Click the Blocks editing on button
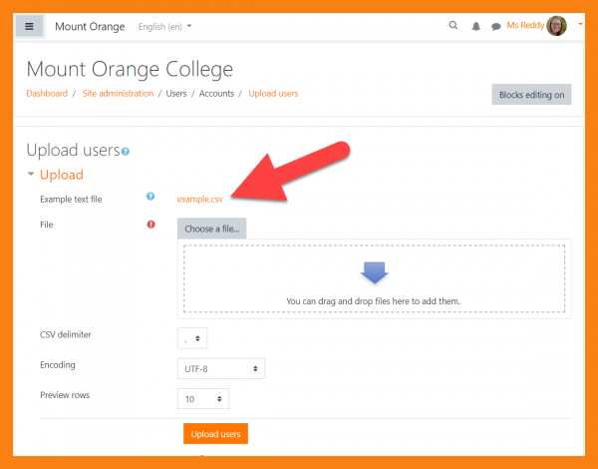Viewport: 598px width, 469px height. coord(531,95)
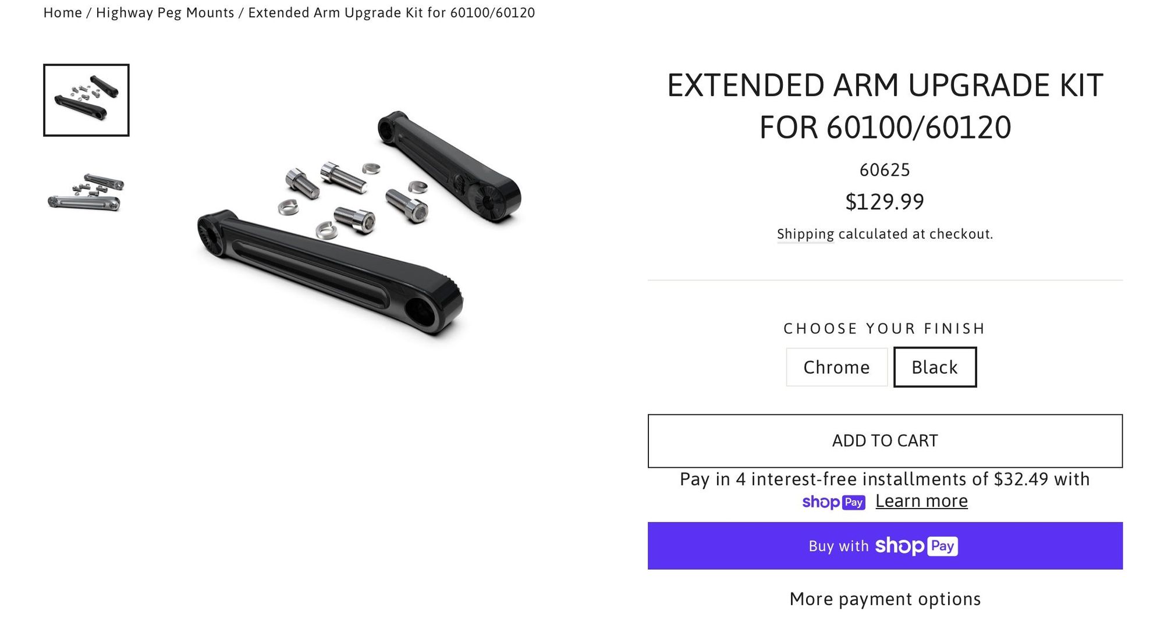Open the Shipping policy link

805,234
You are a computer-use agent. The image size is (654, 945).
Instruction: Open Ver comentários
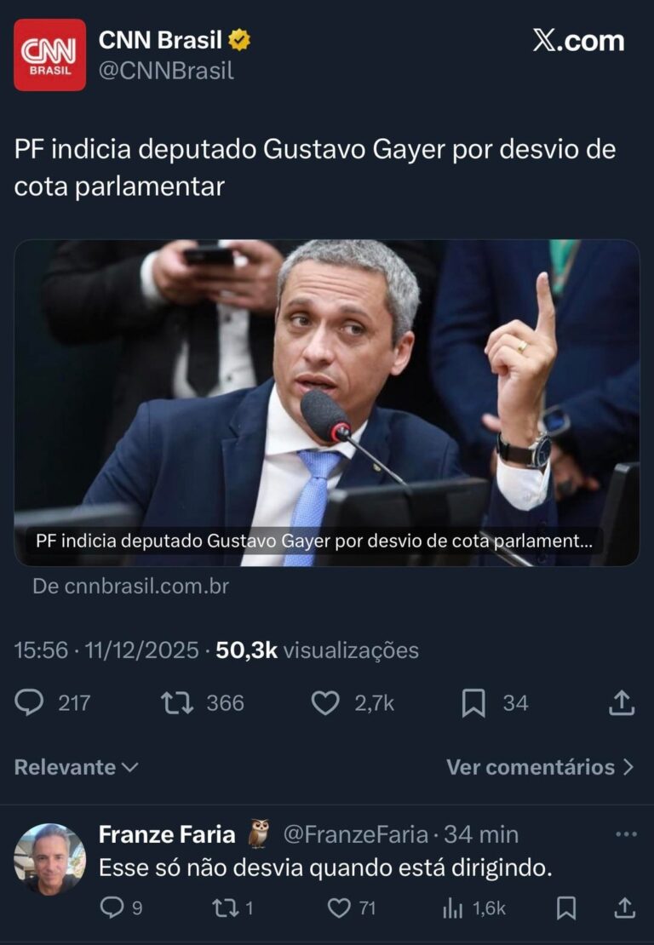point(540,766)
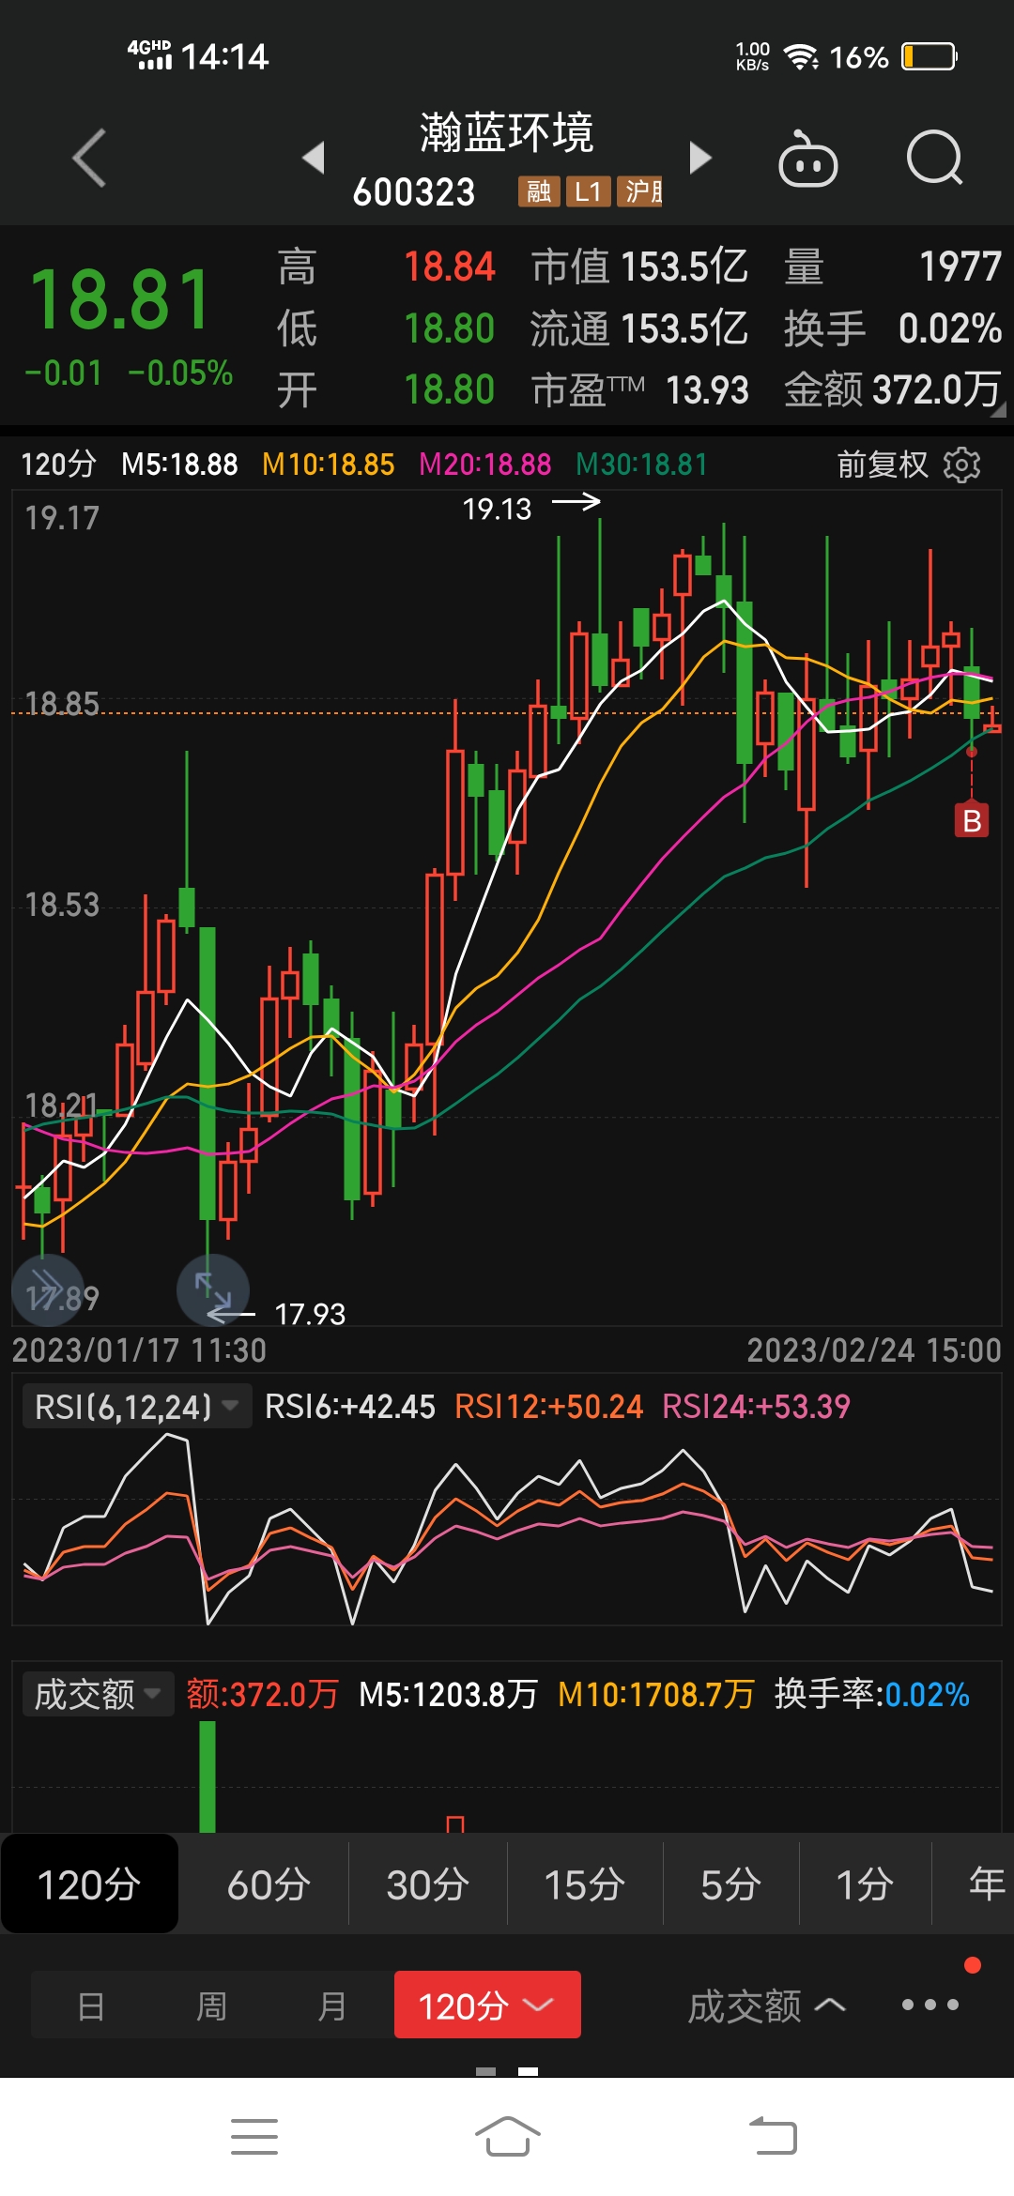Select the 15分 timeframe
Viewport: 1014px width, 2196px height.
tap(584, 1884)
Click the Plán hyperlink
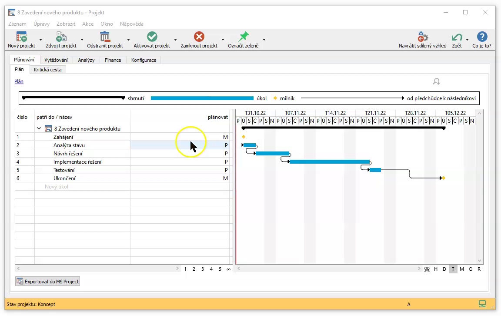This screenshot has width=501, height=316. 19,81
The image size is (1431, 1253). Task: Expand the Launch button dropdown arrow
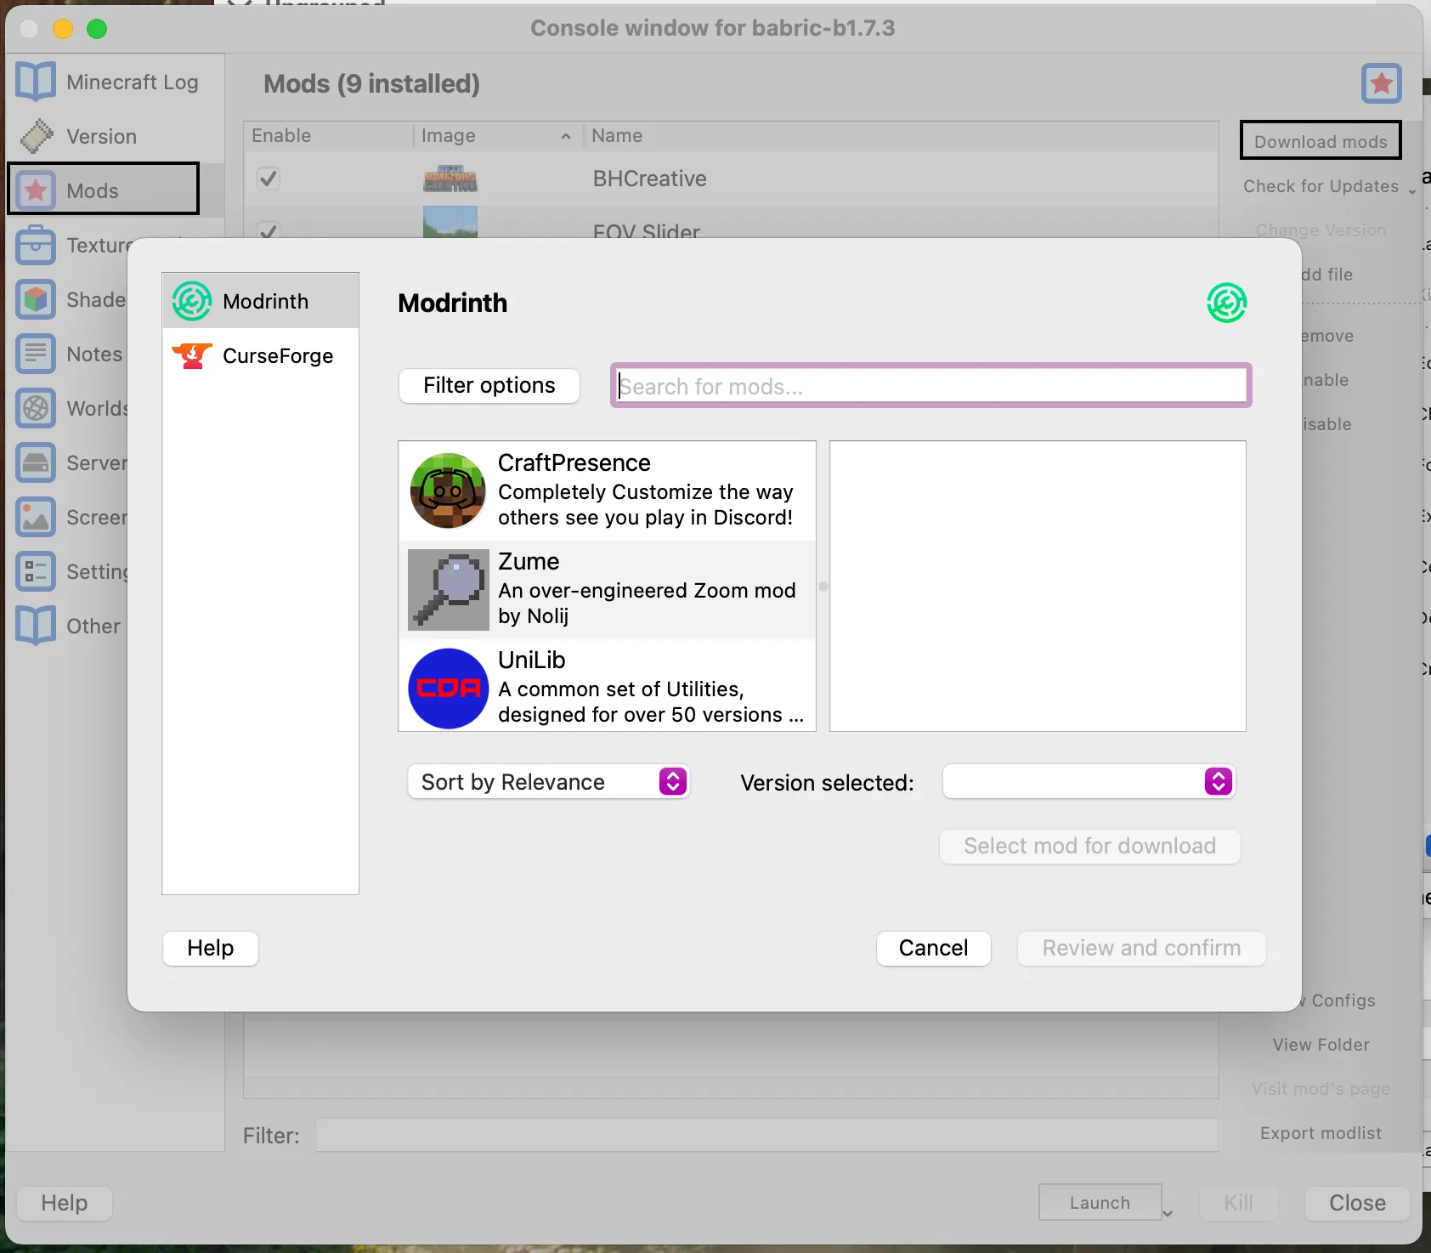click(1168, 1213)
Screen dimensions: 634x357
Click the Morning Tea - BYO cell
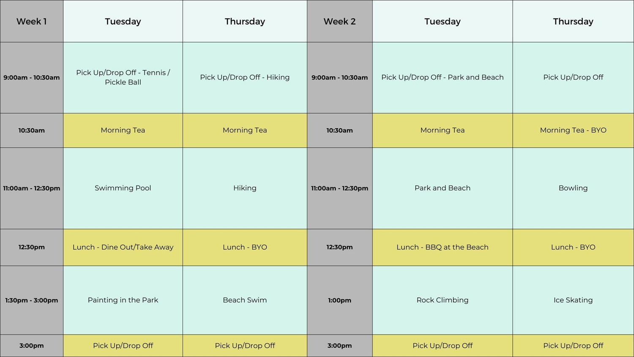click(573, 130)
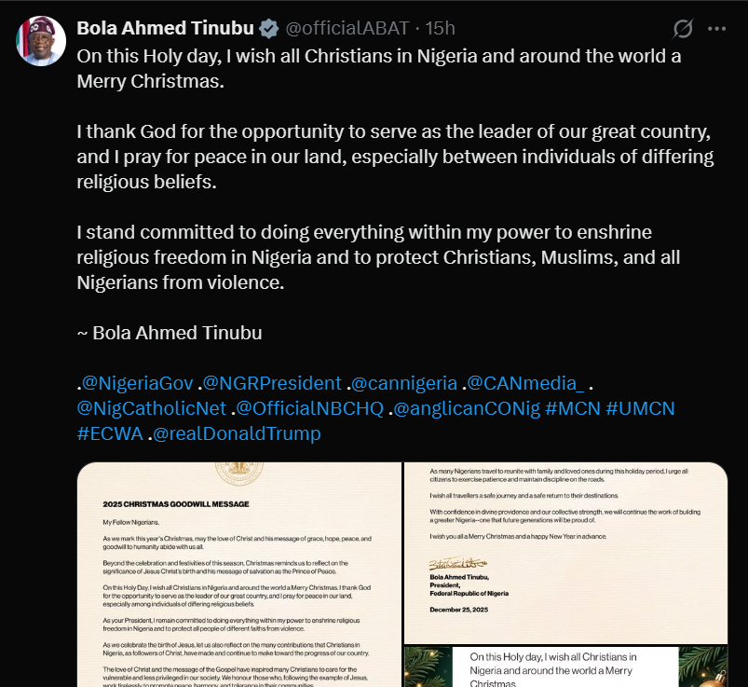Open the Christmas Goodwill Message letter image

pyautogui.click(x=238, y=574)
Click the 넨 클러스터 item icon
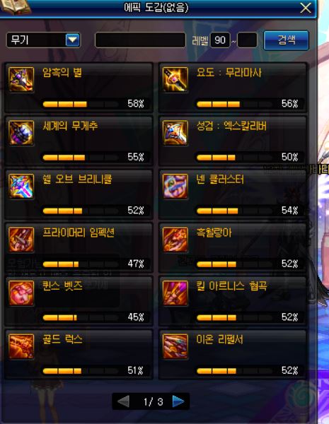Viewport: 329px width, 424px height. tap(175, 187)
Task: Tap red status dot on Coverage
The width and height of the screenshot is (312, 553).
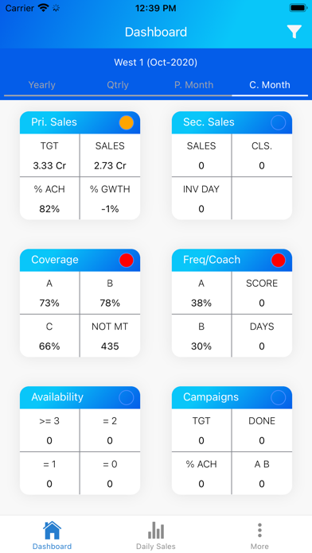Action: pos(126,261)
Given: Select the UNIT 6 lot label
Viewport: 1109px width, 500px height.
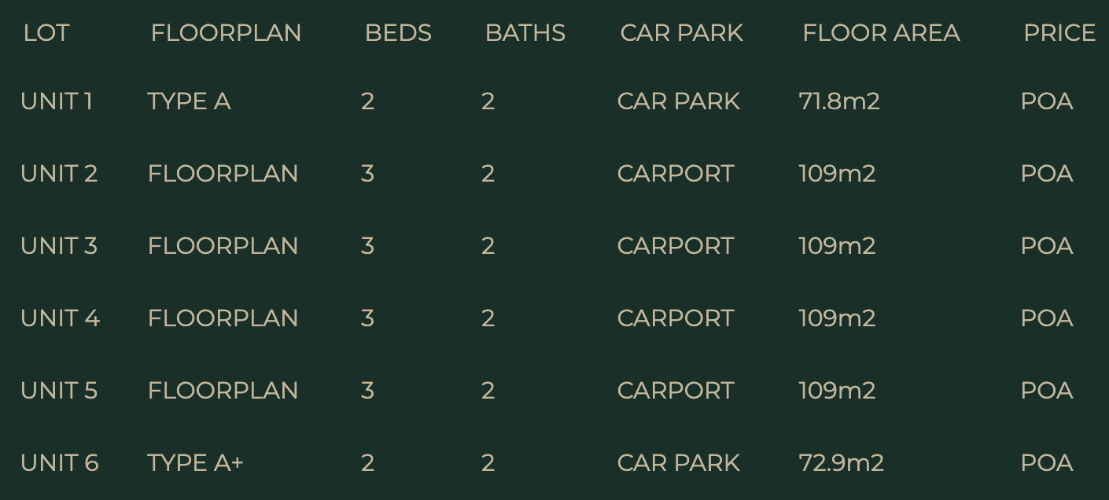Looking at the screenshot, I should [x=60, y=463].
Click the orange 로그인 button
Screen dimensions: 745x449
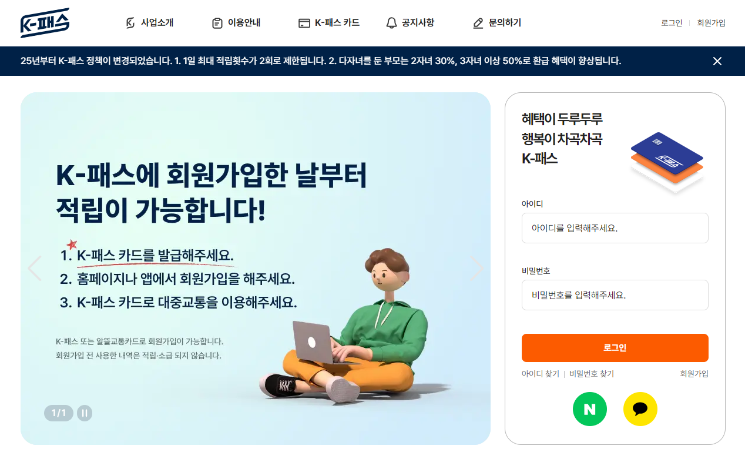tap(615, 348)
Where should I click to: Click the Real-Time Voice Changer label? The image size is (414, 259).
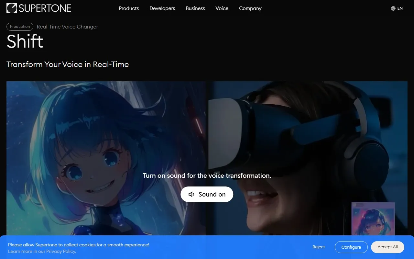(67, 27)
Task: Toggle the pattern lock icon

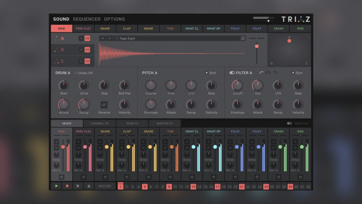Action: 89,186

::::::

§ **Required work**
Please reproduce the lines exactly from the one containing "Click the orange 로그인 button" through the last line of the data above, and keep the pictures out.

§ **Result for this exercise**
Click the orange 로그인 button
Screen dimensions: 745x449
tap(615, 348)
Where should I click to: Click the Real-Time Voice Changer label? The image size is (414, 259).
(67, 27)
Task: Toggle the pattern lock icon

Action: 89,186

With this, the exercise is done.